UN Assistant Secretary-General John Hendra, deputy executive director for policy and programme at UN body the Entity for Gender Equality and the Empowerment of Women, said Thailand was in the low bracket internationally, given that women here make up only 14 per cent and 17 per cent of MPs and senators respectively.
Hendra, in Bangkok for a meeting today, said: “It’s important to have women in leadership. Southeast Asia doesn’t do that well on political participation [of women].
“Thailand is one example that has a long way to go. Thailand needs to do more in stimulating greater political participation [for women].”
Hendra said Vietnam and East Timor were ahead of the Kingdom in this regard.
He said more women in political power tended to mean more progressive legislatures.
While stopping short of saying what Thailand should do in order to gain more women MPs and senators, he said some countries had adopted temporary special measures or policy intervention to raise the number of woman politicians.
Thailand could introduce a temporary electoral law requiring that a certain percentage of party-list candidates from all the parties be women.
Hendra said Rwanda introduced temporary measures to guarantee that women made up at least 30 per cent of politicians and the figure had increased to as high as 63 per cent.

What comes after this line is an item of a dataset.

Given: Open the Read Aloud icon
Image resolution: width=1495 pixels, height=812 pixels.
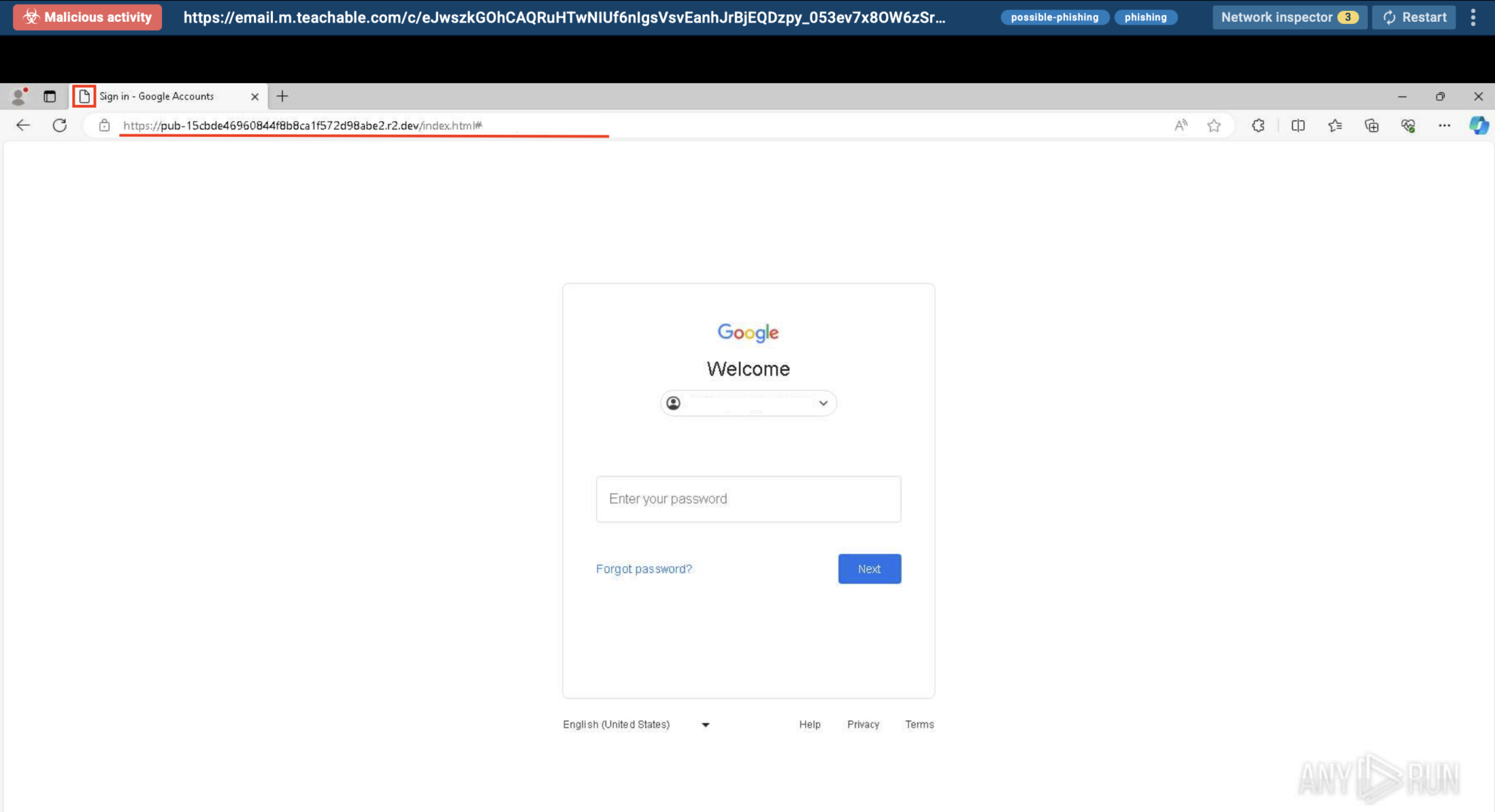Looking at the screenshot, I should point(1180,125).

He was “saddened” and disappointed by the level of misogyny on display in Thai politics from both sides.
“Stereotyping of any kind is unproductive and affects what people think of Thailand,” he said.
“It’s not what the international community looks at Thailand for.
“It’s not in anybody’s interests. I am saddened because Thailand has always been looked at as a beacon of tolerance.”
Roberta Clarke, UN WOMEN regional director and representative in Thailand, said collectively people had to think about how to address the issue of misogyny in Thai politics in order to affirm the dignity of women.